Be sure to select the most energy-efficient heater. Lower-wattage heating elements consume less energy than their higher counterparts.
Some heaters emit radiant energy that doesn’t heat the whole place, unlike the space heater. They release what’s necessary.
We can’t stress this enough. It’s a key determiner. Space heaters and lamps pose a fire hazard. A faulty electrical system or a loosely dangling heating element can fall off or fall apart, setting the place ablaze.
Experts have hailed the plates as the safest options, but they can short-circuit, although that is a remote possibility.
The good thing with them is that they don’t overheat, as they max out 185 degrees Fahrenheit unlike clamp lamps, and room heaters can go above and beyond 430 degrees Fahrenheit.
Dust and beddings can ignite because they are flammable substances.
Flock Size Versus Plate Size
Baby chicks consume just half a square feet of floor space while adults consume four times as much, according to experts. However, manufacturers assume the chickens would snuggle together.
After all, adult chickens emit 10 Btus (British Thermal Units); they are heat sources themselves. However, plates don’t grow, but chicks do. Overcrowding can cause pecking at each other, a bad habit that’s difficult to break.
When you keep your hens, roosters, pullets, and cockerels in a basement, garage, or barn, they are likely to face colder temperatures than 110 degrees Fahrenheit.
Experts recommend between 70- and 95-degrees. Grownups can survive at between -20- and 185-degrees.
Chickens are naturally weather hardy. They may not need a heated chicken coop. While they may be tolerant to cold, they are heat intolerant. Their bodies trap a layer of air between the feathers and the skin, insulating them from chilliness.
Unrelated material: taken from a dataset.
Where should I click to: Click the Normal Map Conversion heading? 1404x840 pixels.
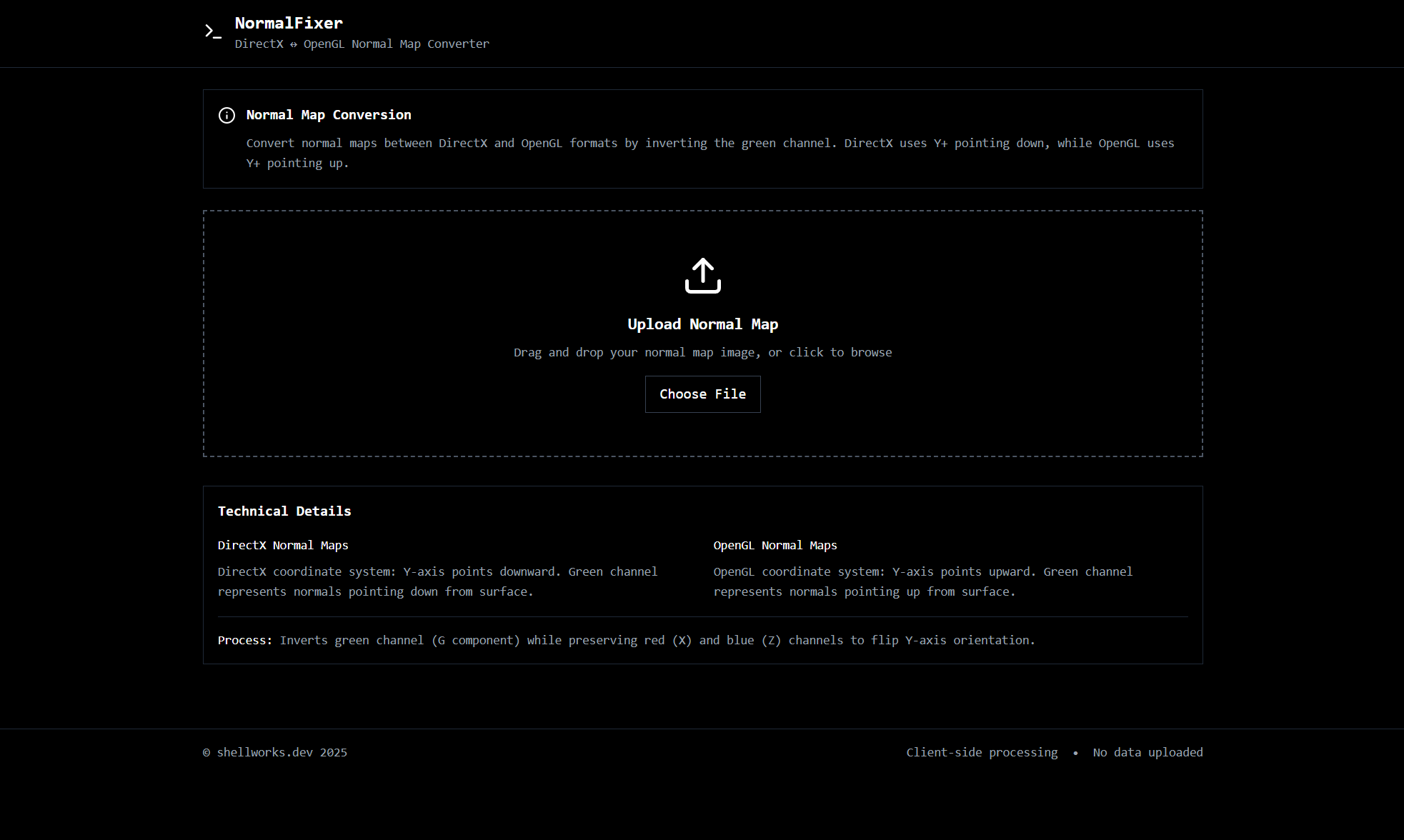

Even so, large-combed and -wattled chickens are less cold-hardy. Also, when temperatures consistently fall below minus 20 degrees Fahrenheit, your fowls may need supplemental heat, lest they suffer from frostbites.
But above all, the chicken coop should be out of wind and draft. The best chicken coop heater addresses these concerns, even though it’s recommendable to leave your pets to adapt to the weather.
Humidity (atmospheric moisture) is also harmful, as it predisposes their combs and wattles to frostbite. These parts of the chickens are sensitive because they radiate heat.
More than anything else, be sure to clean poop and pee. These messes carry moisture, whose buildup subjects them to frostbite. Ammonia can also accumulate to dangerous levels.
In this chicken coop heater review, you have tips that we hope will help you make the right purchasing decision.